O projeto, que começou em junho de 2025 em apoio ao Dia Mundial do Doador de Sangue, rapidamente evoluiu para uma ação contínua. Ele reflete o compromisso da Seatrium em auxiliar as comunidades onde atua, contribuindo para salvar vidas e fortalecer a rede regional de saúde. Além de incentivar a doação regular, a campanha visa conscientizar sobre a necessidade ininterrupta de abastecimento dos bancos de sangue, cultivando uma cultura de empatia e responsabilidade coletiva.

A logística por trás dessa iniciativa é meticulosamente coordenada pela Seatrium, que organiza mensalmente o transporte e o apoio técnico para grupos de 15 colaboradores ao Hemonúcleo Costa Verde. Até maio deste ano, a campanha já havia mobilizado quase 200 participantes, um número significativo que pode potencialmente beneficiar até 700 pessoas em situações críticas, como cirurgias, tratamentos médicos ou emergências. Essa contribuição é vital para a rede de saúde que atende Angra dos Reis, Mangaratiba, Rio Claro e Paraty, no Rio de Janeiro.
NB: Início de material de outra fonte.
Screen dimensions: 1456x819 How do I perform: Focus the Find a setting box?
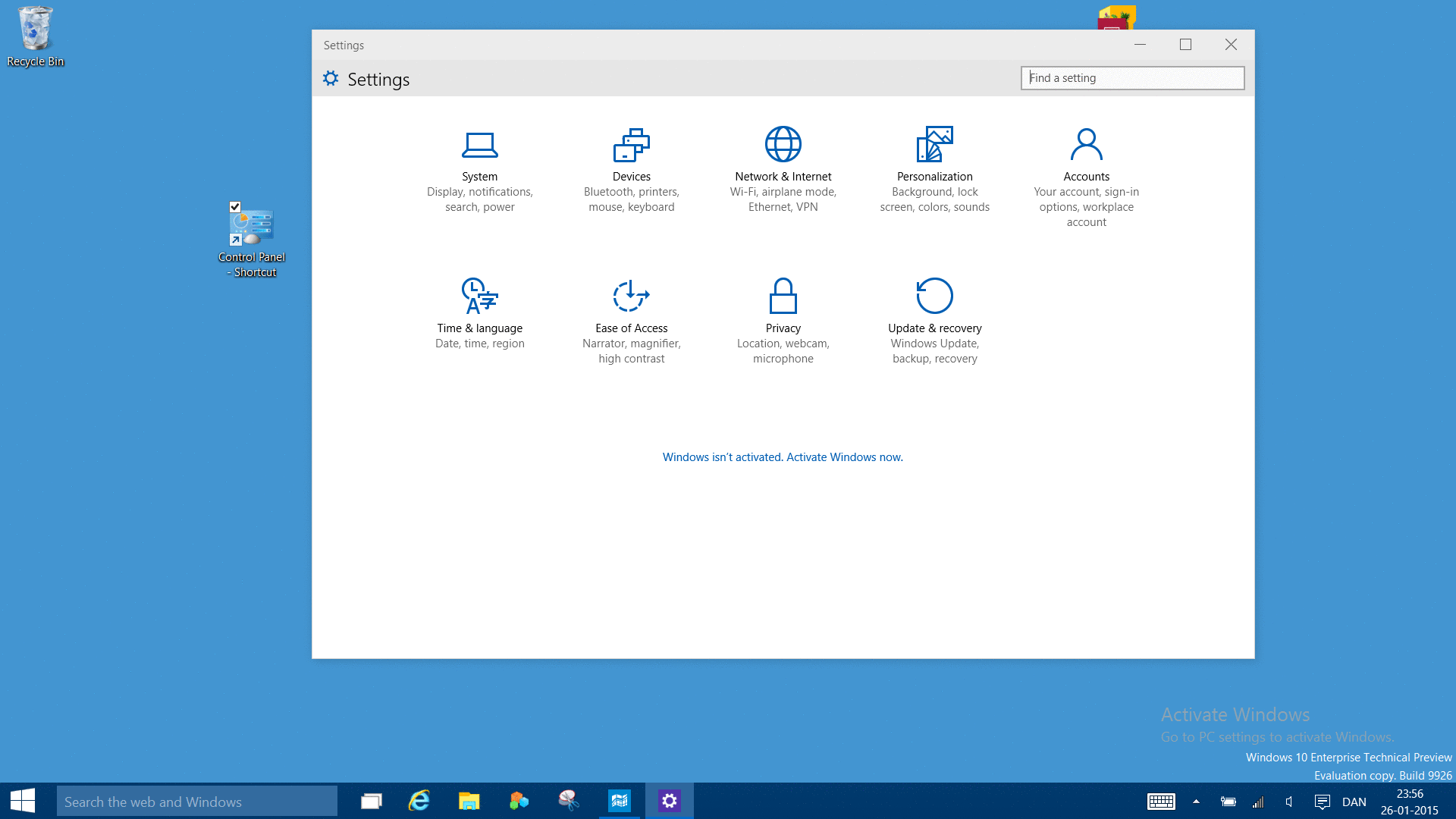[1131, 78]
Diante do impacto positivo em Angra dos Reis, a Seatrium anuncia a expansão do projeto. Neste mês, será realizada a primeira edição da campanha de doação de sangue no estaleiro da companhia em Aracruz, Espírito Santo, com o objetivo de replicar o sucesso e ampliar a rede de solidariedade. Em Navegantes, Santa Catarina, onde se localiza o terceiro estaleiro da empresa, a iniciativa passará a acontecer semestralmente, com a próxima ação já agendada para o dia 7 de julho.

Com essa expansão, a Seatrium não apenas reforça seu apoio aos bancos de sangue locais, mas também espera inspirar mais indivíduos a se tornarem doadores regulares, reconhecendo a doação de sangue como um gesto essencial de cuidado e engajamento com as comunidades das quais fazem parte.